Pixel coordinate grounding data

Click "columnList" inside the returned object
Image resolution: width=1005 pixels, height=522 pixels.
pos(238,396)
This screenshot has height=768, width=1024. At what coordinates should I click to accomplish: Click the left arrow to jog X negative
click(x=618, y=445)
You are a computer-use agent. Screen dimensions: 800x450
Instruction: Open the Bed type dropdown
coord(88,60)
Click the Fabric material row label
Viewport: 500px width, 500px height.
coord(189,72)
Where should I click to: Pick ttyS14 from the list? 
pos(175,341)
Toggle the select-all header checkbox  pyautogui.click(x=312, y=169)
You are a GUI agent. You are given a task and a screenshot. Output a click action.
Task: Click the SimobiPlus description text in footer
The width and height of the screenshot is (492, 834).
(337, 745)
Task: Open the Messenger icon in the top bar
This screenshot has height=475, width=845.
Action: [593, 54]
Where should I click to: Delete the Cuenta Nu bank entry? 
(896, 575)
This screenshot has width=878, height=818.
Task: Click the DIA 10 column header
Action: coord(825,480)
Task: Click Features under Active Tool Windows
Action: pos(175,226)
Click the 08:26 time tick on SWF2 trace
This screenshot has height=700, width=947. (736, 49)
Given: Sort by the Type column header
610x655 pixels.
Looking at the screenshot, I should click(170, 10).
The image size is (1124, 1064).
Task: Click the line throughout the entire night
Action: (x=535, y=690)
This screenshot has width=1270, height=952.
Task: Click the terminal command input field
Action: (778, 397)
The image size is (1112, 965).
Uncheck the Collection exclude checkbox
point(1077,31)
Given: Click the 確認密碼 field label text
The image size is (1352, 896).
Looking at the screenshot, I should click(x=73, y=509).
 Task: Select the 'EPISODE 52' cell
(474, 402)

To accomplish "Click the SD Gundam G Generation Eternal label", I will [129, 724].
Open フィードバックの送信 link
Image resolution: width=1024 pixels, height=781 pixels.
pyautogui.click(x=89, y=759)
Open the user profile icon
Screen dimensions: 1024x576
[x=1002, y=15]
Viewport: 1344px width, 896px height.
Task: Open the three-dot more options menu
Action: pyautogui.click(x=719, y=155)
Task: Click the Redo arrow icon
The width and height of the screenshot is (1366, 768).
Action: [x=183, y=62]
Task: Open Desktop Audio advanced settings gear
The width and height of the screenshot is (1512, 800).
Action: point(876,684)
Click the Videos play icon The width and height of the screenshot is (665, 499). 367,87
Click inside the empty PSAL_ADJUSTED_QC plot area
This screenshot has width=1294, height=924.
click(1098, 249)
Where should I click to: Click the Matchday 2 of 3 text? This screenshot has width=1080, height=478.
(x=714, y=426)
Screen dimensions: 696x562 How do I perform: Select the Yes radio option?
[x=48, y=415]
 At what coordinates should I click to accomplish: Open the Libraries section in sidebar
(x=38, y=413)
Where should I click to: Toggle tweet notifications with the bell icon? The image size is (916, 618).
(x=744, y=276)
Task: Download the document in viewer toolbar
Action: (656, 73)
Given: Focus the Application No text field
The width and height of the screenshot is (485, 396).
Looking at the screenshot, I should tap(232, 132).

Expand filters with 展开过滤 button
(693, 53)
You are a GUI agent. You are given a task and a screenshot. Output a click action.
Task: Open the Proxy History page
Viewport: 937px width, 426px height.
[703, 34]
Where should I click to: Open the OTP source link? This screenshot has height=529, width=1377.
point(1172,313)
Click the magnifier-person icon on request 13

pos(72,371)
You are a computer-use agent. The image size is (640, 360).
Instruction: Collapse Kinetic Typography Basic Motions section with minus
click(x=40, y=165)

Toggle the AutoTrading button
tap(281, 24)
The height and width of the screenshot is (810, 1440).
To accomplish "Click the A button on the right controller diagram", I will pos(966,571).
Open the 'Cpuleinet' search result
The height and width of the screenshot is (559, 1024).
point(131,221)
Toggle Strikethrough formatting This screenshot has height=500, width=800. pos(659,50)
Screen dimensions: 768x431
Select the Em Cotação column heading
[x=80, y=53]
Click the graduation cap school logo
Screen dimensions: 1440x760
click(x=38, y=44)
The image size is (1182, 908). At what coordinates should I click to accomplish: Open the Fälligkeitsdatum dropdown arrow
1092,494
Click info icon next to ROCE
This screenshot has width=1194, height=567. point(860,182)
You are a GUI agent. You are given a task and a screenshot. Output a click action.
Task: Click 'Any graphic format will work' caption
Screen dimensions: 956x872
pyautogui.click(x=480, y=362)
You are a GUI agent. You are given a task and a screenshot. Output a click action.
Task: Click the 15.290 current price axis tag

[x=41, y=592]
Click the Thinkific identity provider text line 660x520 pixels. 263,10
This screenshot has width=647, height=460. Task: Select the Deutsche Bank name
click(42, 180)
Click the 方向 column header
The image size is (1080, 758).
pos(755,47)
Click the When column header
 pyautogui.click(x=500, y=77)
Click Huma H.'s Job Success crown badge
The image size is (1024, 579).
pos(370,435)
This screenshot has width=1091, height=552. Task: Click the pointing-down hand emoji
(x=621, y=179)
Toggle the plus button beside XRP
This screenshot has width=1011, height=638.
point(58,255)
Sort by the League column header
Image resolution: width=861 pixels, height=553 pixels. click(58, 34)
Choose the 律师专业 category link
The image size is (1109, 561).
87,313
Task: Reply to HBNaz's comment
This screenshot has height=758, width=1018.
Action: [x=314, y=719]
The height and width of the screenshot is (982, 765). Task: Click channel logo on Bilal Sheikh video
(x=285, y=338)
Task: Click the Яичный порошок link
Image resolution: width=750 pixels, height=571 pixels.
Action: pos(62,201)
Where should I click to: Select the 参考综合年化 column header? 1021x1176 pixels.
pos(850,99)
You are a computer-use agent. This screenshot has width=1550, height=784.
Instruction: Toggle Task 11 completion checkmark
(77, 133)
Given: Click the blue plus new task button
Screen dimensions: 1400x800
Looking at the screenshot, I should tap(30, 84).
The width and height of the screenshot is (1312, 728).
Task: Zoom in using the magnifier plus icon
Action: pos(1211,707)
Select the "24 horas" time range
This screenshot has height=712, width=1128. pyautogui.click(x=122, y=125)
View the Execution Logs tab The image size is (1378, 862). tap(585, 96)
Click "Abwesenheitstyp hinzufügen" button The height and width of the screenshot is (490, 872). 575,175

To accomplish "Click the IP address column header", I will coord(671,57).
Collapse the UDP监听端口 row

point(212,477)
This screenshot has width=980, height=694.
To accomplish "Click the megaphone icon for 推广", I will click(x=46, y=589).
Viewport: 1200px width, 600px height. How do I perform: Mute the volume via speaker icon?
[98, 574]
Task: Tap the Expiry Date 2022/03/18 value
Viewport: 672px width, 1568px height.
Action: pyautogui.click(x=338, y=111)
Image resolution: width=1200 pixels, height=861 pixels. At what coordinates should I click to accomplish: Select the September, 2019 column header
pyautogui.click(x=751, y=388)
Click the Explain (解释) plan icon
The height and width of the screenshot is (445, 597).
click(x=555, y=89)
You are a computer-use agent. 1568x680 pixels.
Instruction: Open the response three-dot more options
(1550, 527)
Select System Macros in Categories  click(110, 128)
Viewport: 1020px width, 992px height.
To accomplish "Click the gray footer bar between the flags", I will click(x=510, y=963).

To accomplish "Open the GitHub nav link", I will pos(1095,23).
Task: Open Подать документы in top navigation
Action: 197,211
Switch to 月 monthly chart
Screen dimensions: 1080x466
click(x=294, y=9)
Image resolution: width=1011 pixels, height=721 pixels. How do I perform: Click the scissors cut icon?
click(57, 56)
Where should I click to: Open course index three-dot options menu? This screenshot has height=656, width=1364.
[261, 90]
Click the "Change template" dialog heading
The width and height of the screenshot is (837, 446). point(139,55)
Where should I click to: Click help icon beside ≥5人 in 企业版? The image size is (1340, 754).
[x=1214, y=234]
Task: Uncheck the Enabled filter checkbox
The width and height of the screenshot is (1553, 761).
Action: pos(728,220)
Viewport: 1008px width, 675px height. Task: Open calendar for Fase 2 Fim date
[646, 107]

> _What you should do_:
The required output is every line above that contains the string "footer".

> _Problem solution_:
Task: Click the SimobiPlus description text in footer
To accomplish "Click the gray footer bar between the flags", I will click(x=510, y=963).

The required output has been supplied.